Thank your lucky stars it's not mealy. Id tell you to firebomb your Viv if it was


----------



## hornemadness (Aug 11, 2011)

In the past i have used Cryptolaemus montrouzieri, and its worked great for me. The only bad thing about them is that the larvae look like cottony cushion scale. They clean up the scale pretty nicely.


----------



## tahir tareen (Dec 17, 2009)

scale are horrible. I noticed some on a brom in my cristobal tank this week, after having scale do serious damage to my nepenthes collection this year im determined to combat it better. Im ordering some Cryptolaemus tomorrow, hope it works!


----------



## Frogtofall (Feb 16, 2006)

I will be honest with you... Throw those in the garbage. They are too infested and not worth the effort. 

In the future, do the bleach AND soapy water soaks before placing the broms in the viv. The only other issue is that they are probably hiding on/in your other plants.


----------



## frogfreak (Mar 4, 2009)

Thanks Antone,

It seemed very severe to me too, but I'm no expert and didn't want to say what you just did...


----------



## Frogtofall (Feb 16, 2006)

frogfreak said:


> Thanks Antone,
> 
> It seemed very severe to me too, but I'm no expert and didn't want to say what you just did...

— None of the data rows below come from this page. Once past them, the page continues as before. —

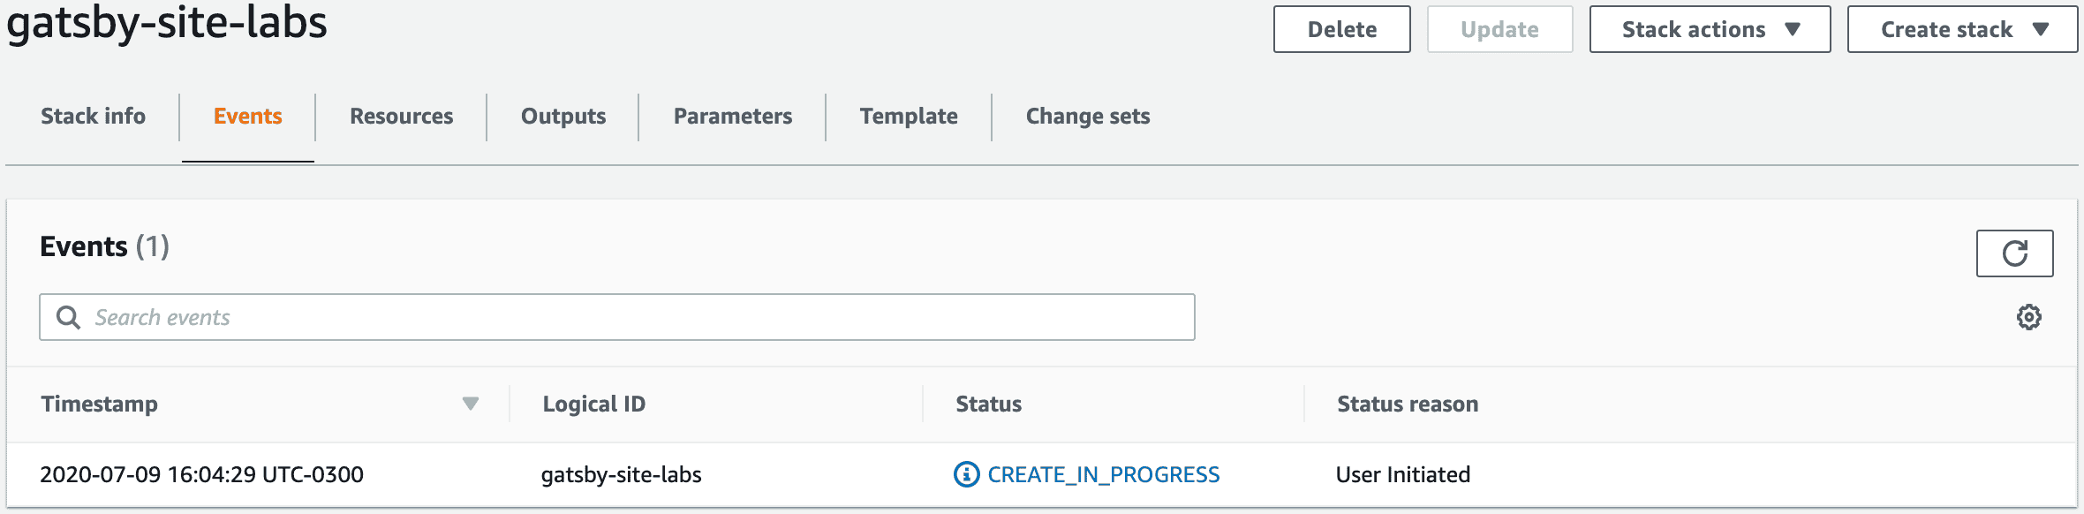Image resolution: width=2084 pixels, height=514 pixels.
Task: Open the Change sets tab
Action: pos(1088,116)
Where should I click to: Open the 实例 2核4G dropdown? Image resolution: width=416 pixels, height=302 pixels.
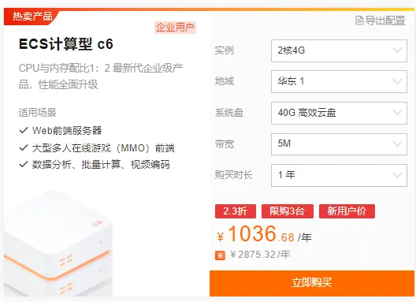coord(339,50)
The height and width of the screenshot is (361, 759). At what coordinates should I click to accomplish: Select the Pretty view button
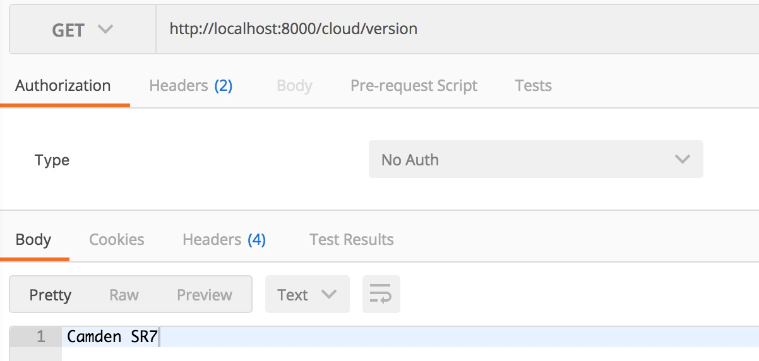tap(51, 295)
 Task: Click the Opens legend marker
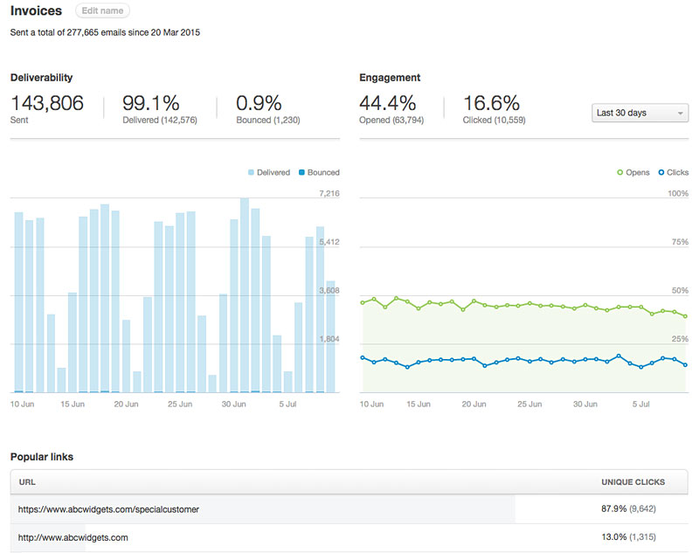click(620, 172)
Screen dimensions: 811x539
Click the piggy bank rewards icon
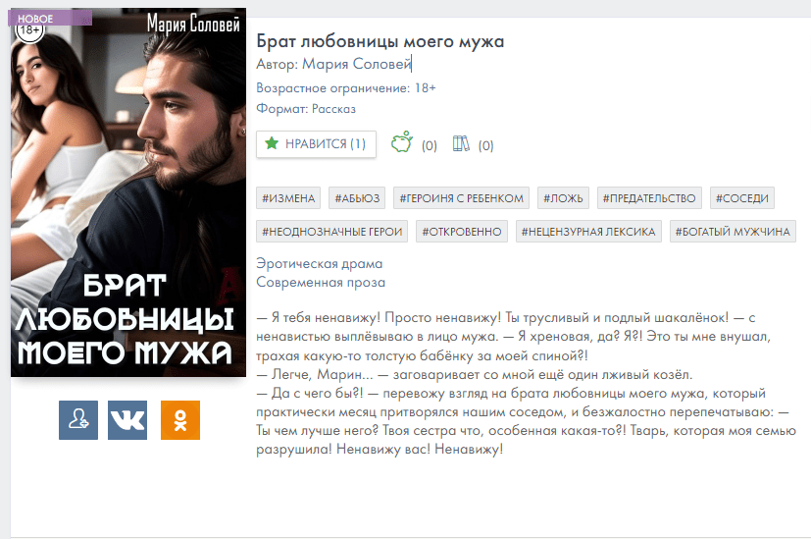click(x=402, y=142)
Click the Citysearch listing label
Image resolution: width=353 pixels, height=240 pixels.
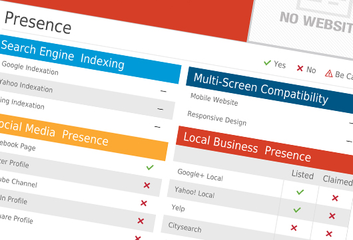click(185, 227)
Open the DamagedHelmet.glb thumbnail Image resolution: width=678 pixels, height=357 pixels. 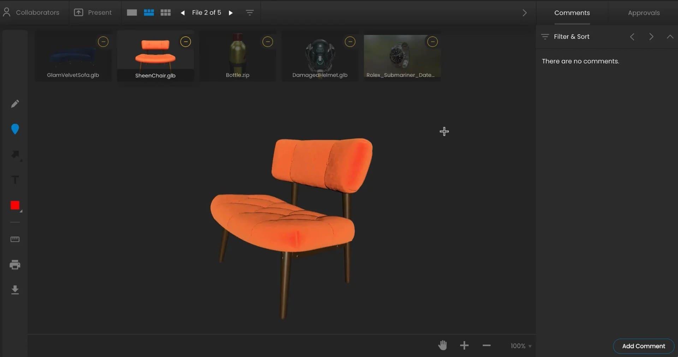pyautogui.click(x=320, y=56)
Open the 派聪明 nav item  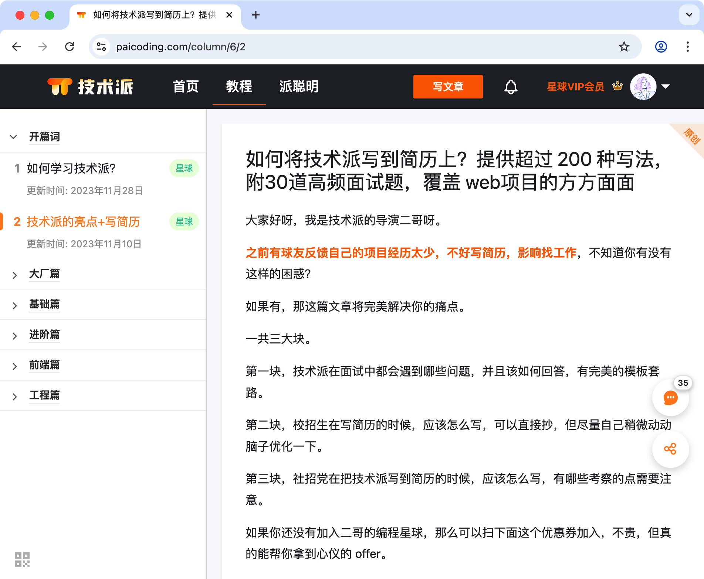[299, 87]
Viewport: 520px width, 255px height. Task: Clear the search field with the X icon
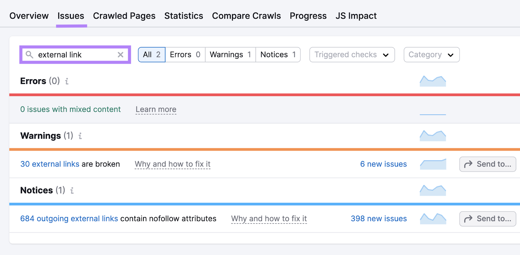tap(121, 55)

I'm no expert either. Don't think you need to be for this one. Whew!!!


----------



## Ed (Sep 19, 2004)

You could still use them as a source to culture some parasitic wasps to feed the frogs.. small frogs like them... Just don't order the ones that use flies as a host as some people have had them colonize thier fruit fly cultures with predictable results. 

Ed


----------



## james67 (Jun 28, 2008)

ive seen this in a few broms. they went straight into the trash as anotone suggested. i dont have any particularly valuable broms though...

james


----------



## frogface (Feb 20, 2010)

Ed said:


> You could still use them as a source to culture some parasitic wasps to feed the frogs.. small frogs like them... Just don't order the ones that use flies as a host as some people have had them colonize thier fruit fly cultures with predictable results.
> 
> Ed


Yea do this! I'd really like to see it. So, umm, I guess do it for me, lol.


----------



## Pumilo (Sep 4, 2010)

Frogtofall said:


> I will be honest with you... Throw those in the garbage. They are too infested and not worth the effort.
> 
> In the future, do the bleach AND soapy water soaks before placing the broms in the viv. The only other issue is that they are probably hiding on/in your other plants.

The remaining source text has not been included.